Interns in select Massachusetts and Rhode Island ambulances this summer won’t need seatbelts, or even seats. Brewster Ambulance Service, a private New England company based in Weymouth, Massachusetts, plans to test Amazon Alexa in ambulances for medical information assistance, The Boston Globe reports.
The connected voice assistants won’t be the primary reference source for ambulance-riding EMT’s. Instead, the oversized hockey-puck-shaped devices will serve as back up voice response units (VRUs) for ambulance personnel.
“Looking through the protocols can sometimes take first responders away from hands-on patient care like taking someone’s blood pressure,” Brewster’s clinical director Chris DiBona told The Boston Globe. “When you’re wearing medical gloves, you don’t want to be combing through a document on a computer.”
Ambulances carry extensive medical reference and procedure manuals. When first responders’ hands and eyes are dealing with someone in crisis, however, asking Alexa to recite procedure steps or for reference information could let the EMTs maintain their focus on the patient.
The first step in the pilot program is pairing Amazon Echo Dots with the reference material. Brewster will program Alexa’s artificial intelligence with the Massachusetts Emergency Medical Services Statewide Treatment Protocols, the EMS provider standard of care reference document.
“It’s essentially a sheet of music for emergency responders and providers,” The Patriot Ledger quoted DiBona. “The sheet of music we work off of is about a 300-page document.”

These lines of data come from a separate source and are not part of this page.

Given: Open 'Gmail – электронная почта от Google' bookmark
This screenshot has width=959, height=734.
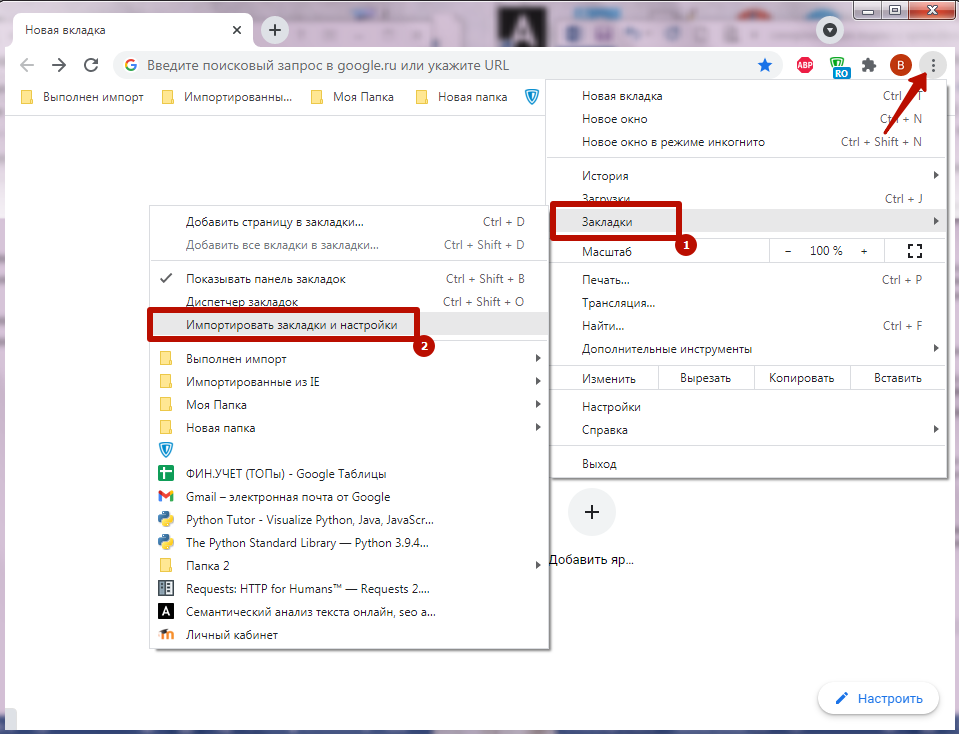Looking at the screenshot, I should pos(288,497).
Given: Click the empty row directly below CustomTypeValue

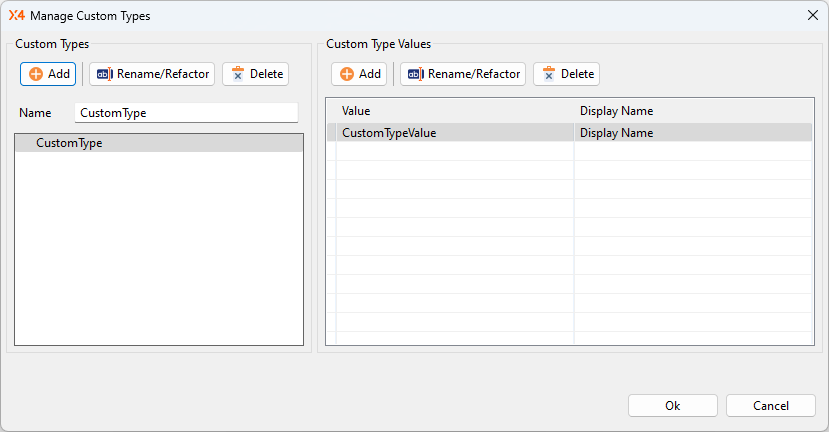Looking at the screenshot, I should click(455, 151).
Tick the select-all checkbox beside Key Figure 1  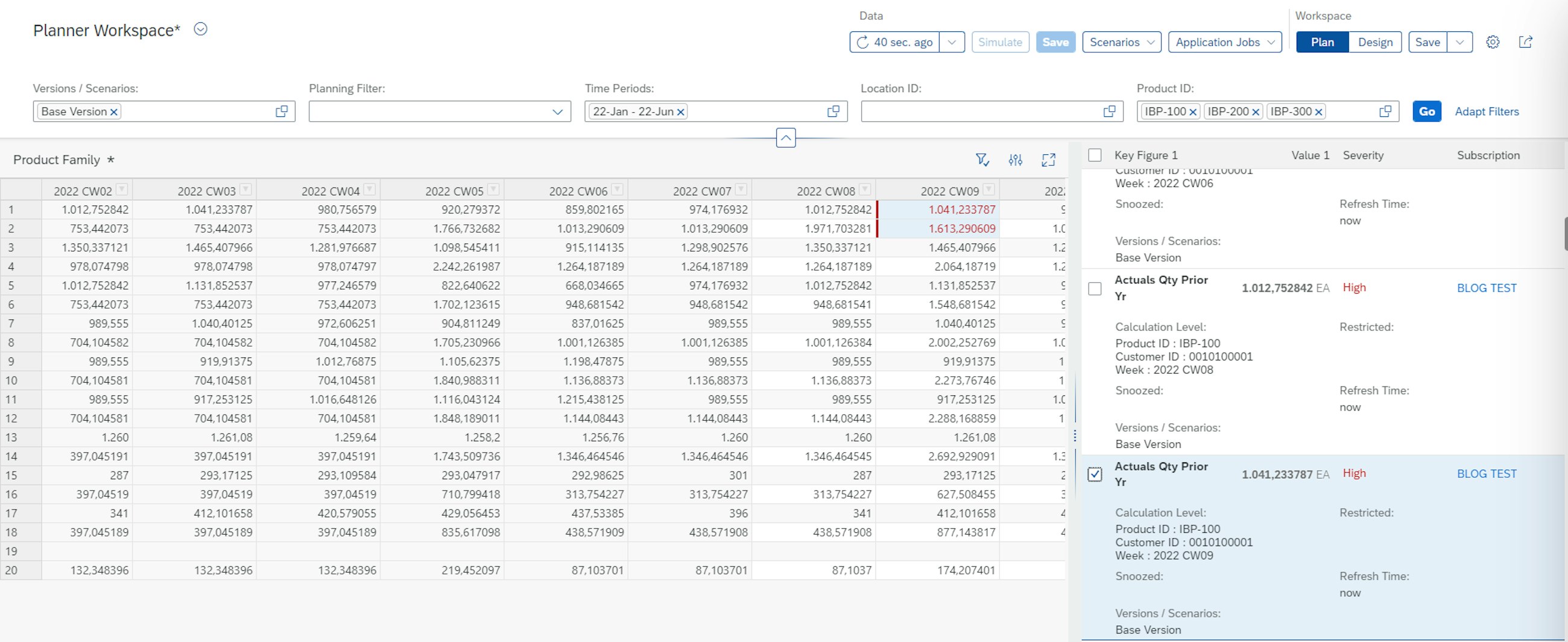point(1095,155)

Alexa’s voice response role will be to recognize verbal requests and recite the appropriate passages from the emergency response musical score.

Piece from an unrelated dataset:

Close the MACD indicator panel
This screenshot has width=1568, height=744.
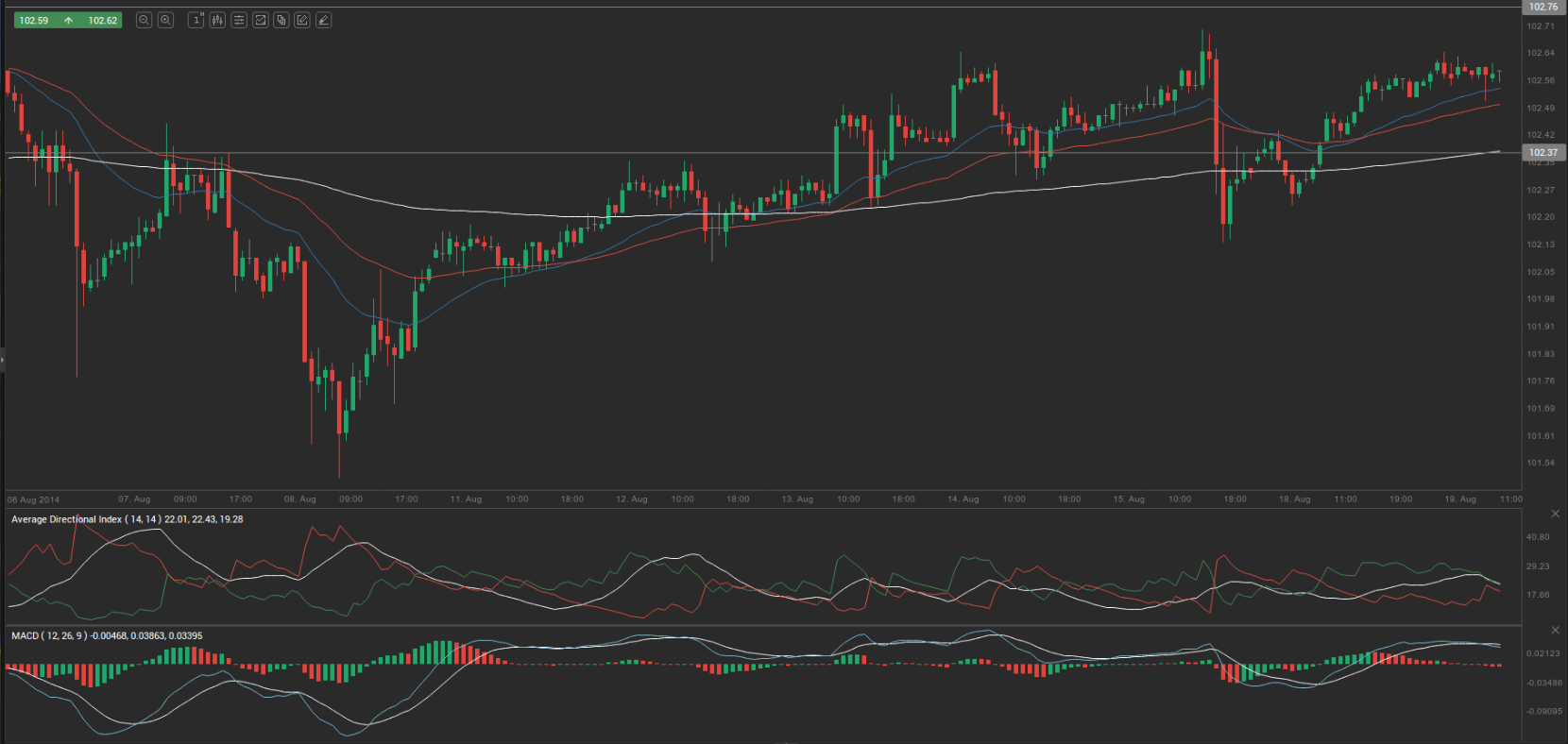pyautogui.click(x=1555, y=630)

DiBona also told The Patriot Ledger that the document’s medical abbreviations and Latin words are a challenge for Alexa and the software team working on the project.
Patients’ personal information will not be input with Alexa or stored by the Echo, according to DiBona, avoiding any privacy concerns. The key function will be simplifying and speeding ambulance personnel’s access to treatment information.
Brewster plans to start testing the voice assistants in a few ambulances beginning this July. If the program is deemed a success, the company intends to install the voice assistance throughout the fleet.
Amazon Alexa isn’t the only new tech Brewster plans to put into service. The company also plans to use Microsoft HoloLens for virtual reality (VR) and augmented reality (AR) training for new employees, and to implement fleet-tracking software to help dispatch the closest vehicle for emergency response calls.
Founded in 1906, the ambulance company has 250 vehicles in 26 Massachusetts and Rhode Island communities. Brewsters’ ambulances provide 911 assistance, Basic Life Support (BLS), Advanced Life Support (ALS), and wheelchair van transportation. The company’s customers include municipalities and towns, hospitals, medical treatment facilities, rehabilitation centers, and nursing homes.